Exercise goal:
The whole answer is the data below, retyped exactly.

[Source records]
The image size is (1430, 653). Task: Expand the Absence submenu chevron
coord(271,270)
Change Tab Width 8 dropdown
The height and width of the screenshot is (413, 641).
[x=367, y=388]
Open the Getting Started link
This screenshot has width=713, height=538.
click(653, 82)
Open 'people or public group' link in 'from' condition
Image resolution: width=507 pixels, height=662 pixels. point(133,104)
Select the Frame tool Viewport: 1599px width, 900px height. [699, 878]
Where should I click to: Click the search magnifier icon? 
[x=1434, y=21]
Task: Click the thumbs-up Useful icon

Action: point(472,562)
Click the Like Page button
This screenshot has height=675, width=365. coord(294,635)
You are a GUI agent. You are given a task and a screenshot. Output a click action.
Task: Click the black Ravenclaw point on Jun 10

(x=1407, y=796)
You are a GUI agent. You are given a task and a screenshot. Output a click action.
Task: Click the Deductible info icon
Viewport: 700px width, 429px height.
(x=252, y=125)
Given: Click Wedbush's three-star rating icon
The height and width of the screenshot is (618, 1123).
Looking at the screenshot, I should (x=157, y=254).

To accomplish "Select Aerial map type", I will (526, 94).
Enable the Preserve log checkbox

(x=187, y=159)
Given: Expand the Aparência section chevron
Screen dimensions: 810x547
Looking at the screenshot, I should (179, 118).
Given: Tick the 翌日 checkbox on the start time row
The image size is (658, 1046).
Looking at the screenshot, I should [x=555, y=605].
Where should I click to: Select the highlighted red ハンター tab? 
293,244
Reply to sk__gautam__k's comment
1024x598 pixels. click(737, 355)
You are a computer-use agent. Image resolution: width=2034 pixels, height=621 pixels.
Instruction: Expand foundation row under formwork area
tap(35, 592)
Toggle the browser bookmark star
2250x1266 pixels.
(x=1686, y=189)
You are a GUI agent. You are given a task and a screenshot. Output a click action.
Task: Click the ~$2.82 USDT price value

Worked solution:
The image size is (1430, 653). Task: Expand the Absence submenu chevron
coord(271,270)
Change Tab Width 8 dropdown
The height and width of the screenshot is (413, 641).
[x=367, y=388]
Open the Getting Started link
This screenshot has width=713, height=538.
click(653, 82)
Open 'people or public group' link in 'from' condition
Image resolution: width=507 pixels, height=662 pixels. point(133,104)
Select the Frame tool Viewport: 1599px width, 900px height. [699, 878]
Where should I click to: Click the search magnifier icon? 
[x=1434, y=21]
Task: Click the thumbs-up Useful icon

Action: point(472,562)
Click the Like Page button
This screenshot has height=675, width=365. coord(294,635)
You are a GUI agent. You are given a task and a screenshot. Output a click action.
Task: Click the black Ravenclaw point on Jun 10

(x=1407, y=796)
You are a GUI agent. You are given a task and a screenshot. Output a click action.
Task: Click the Deductible info icon
Viewport: 700px width, 429px height.
(x=252, y=125)
Given: Click Wedbush's three-star rating icon
The height and width of the screenshot is (618, 1123).
Looking at the screenshot, I should (x=157, y=254).

To accomplish "Select Aerial map type", I will (526, 94).
Enable the Preserve log checkbox

(x=187, y=159)
Given: Expand the Aparência section chevron
Screen dimensions: 810x547
Looking at the screenshot, I should (179, 118).
Given: Tick the 翌日 checkbox on the start time row
The image size is (658, 1046).
Looking at the screenshot, I should [x=555, y=605].
Where should I click to: Select the highlighted red ハンター tab? 
293,244
Reply to sk__gautam__k's comment
1024x598 pixels. click(737, 355)
You are a computer-use agent. Image resolution: width=2034 pixels, height=621 pixels.
Instruction: Expand foundation row under formwork area
tap(35, 592)
Toggle the browser bookmark star
2250x1266 pixels.
(x=1686, y=189)
You are a GUI agent. You are given a task and a screenshot. Output a click action.
Task: Click the ~$2.82 USDT price value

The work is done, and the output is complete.